La Refondation de l'école, verre à moitié plein ou à moitié vide ?

Le rapport sur la Refondation de l’école, qui s’est tenue de juillet à septembre, a été rendu début octobre. Mardi 9, le Président Hollande tenait un discours à la Sorbonne pour présenter les premières mesures à venir. Jeudi 11 Vincent Peillon donnait une conférence de presse pour confirmer les propos du Président et donner l’agenda.

Tout reste à faire encore (les négociations jusqu’à la fin du mois, le travail interministériel et la finalisation de la loi en novembre, sa présentation en décembre, son passage devant le Parlement en janvier), mais on commence à voir ce qui va bouger – ou pas. Deux façons d’envisager les choses sont alors possibles, deux points de vue sur le verre rempli...

 

… à moitié plein

Incontestablement, les mesures annoncées vont dans le bon sens. Après plusieurs années de mise à sac de l’éducation, l’heure semble venue de la reconstruction. Comme annoncé par Hollande durant la campagne, comme confirmé depuis, les grandes priorités sont affichées et concernées par les premières mesures.

- priorité des priorités : l’école primaire est au centre de toutes les attentions. Le fameux « plus de maîtres que de classes », qui permettra de travailler avec moins d’élèves en décloisonnant les classes, est confirmé. La création d’une branche « maternelle » dans la formation est annoncée ; enfin, est-on tenté de dire, tant il est évident qu’enseigner à des Petite Section ou à des CM2 n’a pas grand-chose à voir. On ne peut que voir d’un bon œil également le fait que les devoirs soient faits à l’école : ainsi les élèves qui ne sont pas suivis par leur famille à la maison pourront travailler comme les autres, fin d’une inégalité de fait. Dans le même ordre d’idée, la limitation des redoublements est aussi une très bonne chose : il est loin le temps où l’on considérait qu’un élève qui n’avait pas le niveau devait redoubler. On sait aujourd’hui que la véritable question doit être "le redoublement sera-t-il profitable ?". Dans la plupart des cas en effet, les causes des manques et lacunes de l’élève relèvent d’autres facteurs que le scolaire pur. Accessoirement, la France se distingue des autres pays de l’OCDE par son fort taux de redoublement (et cela ne l’empêche pas d’être mal classée).

★ ★ ★ ★

## Objectifs
1/ Reformulez sous forme de liste le paragraphe de l'article sur la Refondation de l'école qui commence par « Le rapport sur la Refondation de l'école », en conservant les faits essentiels.
2/ Transcrivez fidèlement le passage de l'article sur la Refondation de l'école qui va de « Tout reste à » jusqu'à « les premières mesures. ».

## Données fournies
★ ★ ★ ★

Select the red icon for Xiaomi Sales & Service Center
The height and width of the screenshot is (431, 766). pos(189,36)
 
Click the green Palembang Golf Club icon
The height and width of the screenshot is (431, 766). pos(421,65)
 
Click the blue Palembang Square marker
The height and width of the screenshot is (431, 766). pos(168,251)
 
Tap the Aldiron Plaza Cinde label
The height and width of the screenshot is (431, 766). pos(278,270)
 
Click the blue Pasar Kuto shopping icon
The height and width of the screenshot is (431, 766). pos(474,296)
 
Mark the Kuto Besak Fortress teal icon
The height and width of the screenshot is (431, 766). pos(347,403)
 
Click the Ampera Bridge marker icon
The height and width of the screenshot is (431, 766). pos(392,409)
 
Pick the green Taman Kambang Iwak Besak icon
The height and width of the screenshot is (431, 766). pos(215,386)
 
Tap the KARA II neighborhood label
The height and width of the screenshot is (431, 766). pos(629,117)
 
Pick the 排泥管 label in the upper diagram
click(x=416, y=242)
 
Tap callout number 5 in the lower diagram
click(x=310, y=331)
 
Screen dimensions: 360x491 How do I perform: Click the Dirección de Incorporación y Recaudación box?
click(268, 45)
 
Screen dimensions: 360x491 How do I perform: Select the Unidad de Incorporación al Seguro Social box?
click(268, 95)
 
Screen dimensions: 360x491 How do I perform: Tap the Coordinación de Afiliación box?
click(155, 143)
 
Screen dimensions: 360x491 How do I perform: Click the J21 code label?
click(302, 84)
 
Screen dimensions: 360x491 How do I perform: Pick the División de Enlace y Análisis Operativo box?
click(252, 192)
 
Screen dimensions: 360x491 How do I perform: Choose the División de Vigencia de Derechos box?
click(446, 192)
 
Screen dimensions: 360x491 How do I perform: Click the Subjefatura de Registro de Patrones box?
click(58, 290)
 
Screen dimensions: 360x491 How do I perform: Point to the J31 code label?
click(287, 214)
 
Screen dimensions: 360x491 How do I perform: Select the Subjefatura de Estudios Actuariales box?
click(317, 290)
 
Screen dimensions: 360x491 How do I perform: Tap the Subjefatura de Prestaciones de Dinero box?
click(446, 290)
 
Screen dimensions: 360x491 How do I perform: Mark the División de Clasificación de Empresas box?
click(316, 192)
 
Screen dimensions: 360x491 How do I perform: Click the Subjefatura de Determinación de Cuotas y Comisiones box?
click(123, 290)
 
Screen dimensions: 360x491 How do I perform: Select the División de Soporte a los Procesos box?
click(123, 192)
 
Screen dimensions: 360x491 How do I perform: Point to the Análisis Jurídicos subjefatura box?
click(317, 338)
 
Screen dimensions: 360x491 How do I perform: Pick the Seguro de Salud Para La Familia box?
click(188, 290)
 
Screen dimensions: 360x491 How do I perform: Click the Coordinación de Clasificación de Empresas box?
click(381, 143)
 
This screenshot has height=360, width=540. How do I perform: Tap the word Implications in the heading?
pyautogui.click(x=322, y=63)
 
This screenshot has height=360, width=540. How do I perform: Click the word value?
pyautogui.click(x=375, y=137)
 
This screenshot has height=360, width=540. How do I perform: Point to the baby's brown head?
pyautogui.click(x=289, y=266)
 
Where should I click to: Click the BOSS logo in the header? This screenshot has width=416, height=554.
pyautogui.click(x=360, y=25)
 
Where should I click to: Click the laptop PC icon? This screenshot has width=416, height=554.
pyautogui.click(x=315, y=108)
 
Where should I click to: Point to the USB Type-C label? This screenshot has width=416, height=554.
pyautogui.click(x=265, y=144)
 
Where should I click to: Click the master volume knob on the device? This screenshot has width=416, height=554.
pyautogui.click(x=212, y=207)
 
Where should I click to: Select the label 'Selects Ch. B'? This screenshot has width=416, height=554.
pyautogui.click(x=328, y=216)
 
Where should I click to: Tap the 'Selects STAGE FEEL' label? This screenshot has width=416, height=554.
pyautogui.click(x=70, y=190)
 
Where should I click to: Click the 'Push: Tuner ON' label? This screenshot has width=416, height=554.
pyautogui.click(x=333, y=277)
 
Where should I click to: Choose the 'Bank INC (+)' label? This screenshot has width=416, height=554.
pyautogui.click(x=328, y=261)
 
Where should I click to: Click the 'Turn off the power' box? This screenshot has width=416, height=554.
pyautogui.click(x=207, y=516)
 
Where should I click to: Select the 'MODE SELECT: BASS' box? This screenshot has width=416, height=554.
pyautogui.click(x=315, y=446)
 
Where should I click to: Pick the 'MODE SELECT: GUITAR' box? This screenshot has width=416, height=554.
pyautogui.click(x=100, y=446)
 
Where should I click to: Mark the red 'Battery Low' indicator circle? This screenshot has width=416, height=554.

★ ★ ★ ★

## Corrigés
1/
- Le rapport sur la Refondation de l'école, qui s'est tenue de juillet à septembre, a été rendu début octobre.
- Mardi 9, le Président Hollande a présenté à la Sorbonne les premières mesures à venir.
- Jeudi 11, Vincent Peillon a confirmé ces propos lors d'une conférence de presse et a donné l'agenda.

2/
Tout reste à faire encore (les négociations jusqu’à la fin du mois, le travail interministériel et la finalisation de la loi en novembre, sa présentation en décembre, son passage devant le Parlement en janvier), mais on commence à voir ce qui va bouger – ou pas. Deux façons d’envisager les choses sont alors possibles, deux points de vue sur le verre rempli...

 

… à moitié plein

Incontestablement, les mesures annoncées vont dans le bon sens. Après plusieurs années de mise à sac de l’éducation, l’heure semble venue de la reconstruction. Comme annoncé par Hollande durant la campagne, comme confirmé depuis, les grandes priorités sont affichées et concernées par les premières mesures.